==== MATERIALS PROVIDED

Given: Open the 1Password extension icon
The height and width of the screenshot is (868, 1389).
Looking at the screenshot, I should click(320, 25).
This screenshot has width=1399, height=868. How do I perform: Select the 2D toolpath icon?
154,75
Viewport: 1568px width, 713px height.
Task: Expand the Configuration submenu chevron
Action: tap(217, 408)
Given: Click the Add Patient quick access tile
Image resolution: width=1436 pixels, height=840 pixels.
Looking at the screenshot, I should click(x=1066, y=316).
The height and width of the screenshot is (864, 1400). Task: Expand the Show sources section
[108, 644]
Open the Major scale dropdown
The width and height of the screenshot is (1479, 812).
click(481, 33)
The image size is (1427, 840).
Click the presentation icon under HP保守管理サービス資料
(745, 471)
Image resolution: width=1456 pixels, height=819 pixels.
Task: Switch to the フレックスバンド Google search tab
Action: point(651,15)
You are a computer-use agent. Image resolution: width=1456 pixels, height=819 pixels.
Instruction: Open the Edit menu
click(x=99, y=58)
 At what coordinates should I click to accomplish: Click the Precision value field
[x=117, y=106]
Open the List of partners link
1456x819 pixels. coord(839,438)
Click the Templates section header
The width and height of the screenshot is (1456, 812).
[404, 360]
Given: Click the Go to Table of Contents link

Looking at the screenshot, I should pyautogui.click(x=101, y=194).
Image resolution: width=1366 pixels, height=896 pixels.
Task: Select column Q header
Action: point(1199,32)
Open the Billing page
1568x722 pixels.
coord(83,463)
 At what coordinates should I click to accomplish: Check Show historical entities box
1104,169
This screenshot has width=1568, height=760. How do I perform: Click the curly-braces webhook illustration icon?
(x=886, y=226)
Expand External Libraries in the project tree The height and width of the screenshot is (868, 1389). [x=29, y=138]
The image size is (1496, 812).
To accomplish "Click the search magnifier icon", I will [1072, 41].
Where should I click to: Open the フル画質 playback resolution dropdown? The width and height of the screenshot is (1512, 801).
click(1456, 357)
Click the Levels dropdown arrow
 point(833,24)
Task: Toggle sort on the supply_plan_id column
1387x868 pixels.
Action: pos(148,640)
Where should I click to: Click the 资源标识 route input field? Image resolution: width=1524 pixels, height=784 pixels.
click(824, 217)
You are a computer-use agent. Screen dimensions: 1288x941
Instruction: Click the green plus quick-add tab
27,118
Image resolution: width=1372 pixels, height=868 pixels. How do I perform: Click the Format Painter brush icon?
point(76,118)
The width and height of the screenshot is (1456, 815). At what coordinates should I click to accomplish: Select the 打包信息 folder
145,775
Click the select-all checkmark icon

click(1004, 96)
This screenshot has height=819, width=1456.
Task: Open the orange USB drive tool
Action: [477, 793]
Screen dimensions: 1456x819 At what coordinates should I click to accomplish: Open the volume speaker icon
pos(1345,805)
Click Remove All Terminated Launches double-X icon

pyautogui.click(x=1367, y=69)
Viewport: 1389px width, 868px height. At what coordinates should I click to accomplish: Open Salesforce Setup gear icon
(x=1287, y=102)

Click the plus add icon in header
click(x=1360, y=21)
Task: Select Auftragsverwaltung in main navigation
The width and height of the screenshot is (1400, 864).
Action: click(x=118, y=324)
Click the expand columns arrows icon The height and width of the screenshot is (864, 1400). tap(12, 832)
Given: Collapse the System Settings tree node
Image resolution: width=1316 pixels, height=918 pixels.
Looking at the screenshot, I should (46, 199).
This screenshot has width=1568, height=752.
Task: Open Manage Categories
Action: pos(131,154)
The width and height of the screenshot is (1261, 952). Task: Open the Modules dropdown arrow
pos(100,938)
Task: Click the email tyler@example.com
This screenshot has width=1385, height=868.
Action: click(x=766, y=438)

========

Having read the entries, repeat them all exactly.

Given: Open the 1Password extension icon
The height and width of the screenshot is (868, 1389).
Looking at the screenshot, I should click(320, 25).
This screenshot has width=1399, height=868. How do I perform: Select the 2D toolpath icon?
154,75
Viewport: 1568px width, 713px height.
Task: Expand the Configuration submenu chevron
Action: tap(217, 408)
Given: Click the Add Patient quick access tile
Image resolution: width=1436 pixels, height=840 pixels.
Looking at the screenshot, I should click(x=1066, y=316).
The height and width of the screenshot is (864, 1400). Task: Expand the Show sources section
[108, 644]
Open the Major scale dropdown
The width and height of the screenshot is (1479, 812).
click(481, 33)
The image size is (1427, 840).
Click the presentation icon under HP保守管理サービス資料
(745, 471)
Image resolution: width=1456 pixels, height=819 pixels.
Task: Switch to the フレックスバンド Google search tab
Action: point(651,15)
You are a computer-use agent. Image resolution: width=1456 pixels, height=819 pixels.
Instruction: Open the Edit menu
click(x=99, y=58)
 At what coordinates should I click to accomplish: Click the Precision value field
[x=117, y=106]
Open the List of partners link
1456x819 pixels. coord(839,438)
Click the Templates section header
The width and height of the screenshot is (1456, 812).
[404, 360]
Given: Click the Go to Table of Contents link

Looking at the screenshot, I should pyautogui.click(x=101, y=194).
Image resolution: width=1366 pixels, height=896 pixels.
Task: Select column Q header
Action: point(1199,32)
Open the Billing page
1568x722 pixels.
coord(83,463)
 At what coordinates should I click to accomplish: Check Show historical entities box
1104,169
This screenshot has width=1568, height=760. How do I perform: Click the curly-braces webhook illustration icon?
(x=886, y=226)
Expand External Libraries in the project tree The height and width of the screenshot is (868, 1389). [x=29, y=138]
The image size is (1496, 812).
To accomplish "Click the search magnifier icon", I will [1072, 41].
Where should I click to: Open the フル画質 playback resolution dropdown? The width and height of the screenshot is (1512, 801).
click(1456, 357)
Click the Levels dropdown arrow
 point(833,24)
Task: Toggle sort on the supply_plan_id column
1387x868 pixels.
Action: pos(148,640)
Where should I click to: Click the 资源标识 route input field? Image resolution: width=1524 pixels, height=784 pixels.
click(824, 217)
You are a computer-use agent. Screen dimensions: 1288x941
Instruction: Click the green plus quick-add tab
27,118
Image resolution: width=1372 pixels, height=868 pixels. How do I perform: Click the Format Painter brush icon?
point(76,118)
The width and height of the screenshot is (1456, 815). At what coordinates should I click to accomplish: Select the 打包信息 folder
145,775
Click the select-all checkmark icon

click(1004, 96)
This screenshot has height=819, width=1456.
Task: Open the orange USB drive tool
Action: [477, 793]
Screen dimensions: 1456x819 At what coordinates should I click to accomplish: Open the volume speaker icon
pos(1345,805)
Click Remove All Terminated Launches double-X icon

pyautogui.click(x=1367, y=69)
Viewport: 1389px width, 868px height. At what coordinates should I click to accomplish: Open Salesforce Setup gear icon
(x=1287, y=102)

Click the plus add icon in header
click(x=1360, y=21)
Task: Select Auftragsverwaltung in main navigation
The width and height of the screenshot is (1400, 864).
Action: click(x=118, y=324)
Click the expand columns arrows icon The height and width of the screenshot is (864, 1400). tap(12, 832)
Given: Collapse the System Settings tree node
Image resolution: width=1316 pixels, height=918 pixels.
Looking at the screenshot, I should (46, 199).
This screenshot has width=1568, height=752.
Task: Open Manage Categories
Action: pos(131,154)
The width and height of the screenshot is (1261, 952). Task: Open the Modules dropdown arrow
pos(100,938)
Task: Click the email tyler@example.com
This screenshot has width=1385, height=868.
Action: click(x=766, y=438)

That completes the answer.